Storm Mountain Diamonds (SMD), which operates the Kao Mine in the Botha Bothe District, issued a statement last week highlighting that diamond mines worldwide, including SMD, continue to face significant challenges due to ongoing unfavourable market conditions.

SMD employs more than 700 individuals and has contributed over M700 million to the Lesotho government through taxes and levies.

The letter stated that there are no current signs of market improvement, and diamond marketing specialists believe that a recovery is unlikely in the near future.

It also noted that their sales performance has been significantly impacted by the ongoing market crisis, with projected revenue for the financial year set at US $377.00 (M6,763.95) per carat, while the mine only realised US $193.00 (M3,462.61) per carat during the latest tender in July.

“These prices are not sustainable, given our current operational costs, as we need to achieve approximately US$ 300.00 (M5,383.56) per carat to break even,” the letter stated.

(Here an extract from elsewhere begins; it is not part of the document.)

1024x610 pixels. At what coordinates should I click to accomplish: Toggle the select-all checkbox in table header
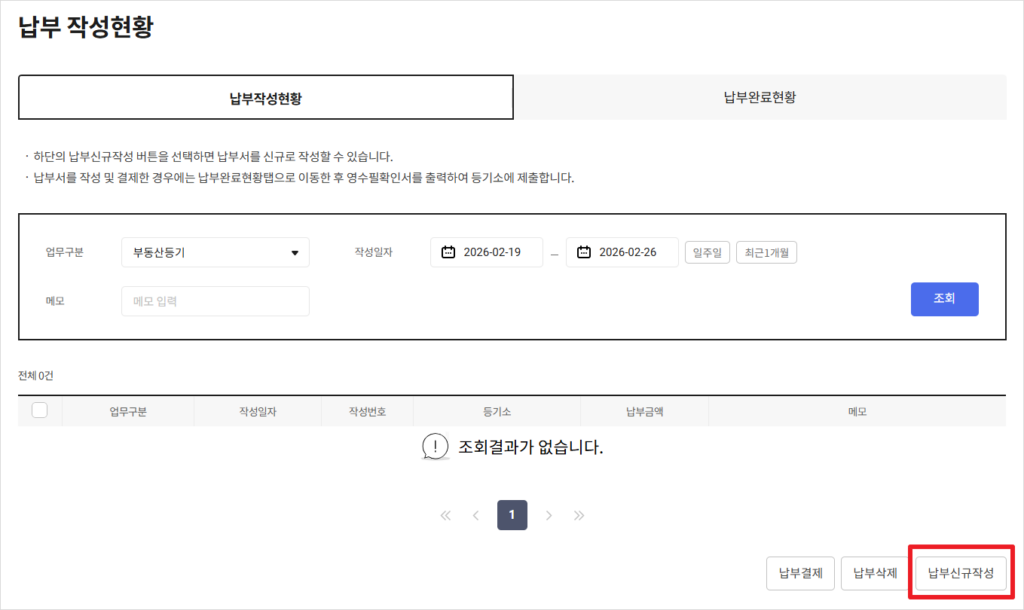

Meanwhile, SMD indicated that the poor revenue and ongoing operational costs are causing a liquidity crisis for SMD. With operational costs exceeding its revenue, SMD is running out of cash.

“It is clear that SMD cannot simply continue to operate as normal in these circumstances. The options that SMD has are to continue operations by optimising efficiencies and significantly curtailing costs, or to go on a care and maintenance plan to protect the diamond resource and start up again when it becomes economically viable to do so.”

The company further said the SMD Board of Directors (“the Board”) met during the week to assess the crisis and discuss the options. At the special board meeting, it was decided that SMD would be placed on care and maintenance, subject to the approval by the board of a care and maintenance plan.

During a national television appearance on Thursday, former mining minister Lebohang Thotanyane stated that diamond prices have declined similarly to the downturn experienced during the COVID-19 pandemic, currently ranging from 15% to 18%.

He also noted that the rise of synthetic technology, specifically laboratory-grown diamonds, is a significant factor contributing to this decrease in prices.